Thanks for replying. Your plugin needs access to my whole DropBox account. It does not function with the partly access DropBox provides. The app and plugin access then is sandboxed to a specified folder in the "Apps" DropBox folder.
Sandboxing is a very good security measure. When e.g. the WordPress installation is compromised one way or the other, it does not escalate to compromising the whole DropBox account. This is a very important concept.
Not honoring this concept is forcing users to give the plugin access to the whole DropBox account. This is a risk I am not willing to take.
So the security risk i talk about is a conceptual risk not a operational risk.

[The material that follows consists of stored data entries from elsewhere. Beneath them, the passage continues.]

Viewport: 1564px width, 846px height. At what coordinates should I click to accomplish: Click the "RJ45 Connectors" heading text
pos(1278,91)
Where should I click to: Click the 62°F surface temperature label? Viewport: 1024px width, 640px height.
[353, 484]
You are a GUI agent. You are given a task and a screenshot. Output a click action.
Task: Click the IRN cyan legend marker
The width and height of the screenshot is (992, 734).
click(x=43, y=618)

If your plugin is more than a hobby project, it worth considering adding the sandboxed DropBox access.
Also not being able to reset the DropBox credentials, is IMHO a shortcoming.
To conclude, giving a WordPress plugin potential access to my whole DropBox content is not a risk I am willing to take. This is in the scoop that I trust DropBox and there security monitoring system, trust your code, but have always the risk, that my WordPress installation can be compromised e.g. by an other plugin, hack of the shared hosting server, hack of the hosting control panel, you name it. Sandboxing access is really a very good idea, to exclude these implied risks, of compromising my whole DropBox account. I can live with the risk just the one folder running this risk.
This is why I label using your plugin as a security risk. It lacks a very important security feature: Partly access to dropbox. This is the recommended setting by Dropbox.
Hope this helps you with your code development.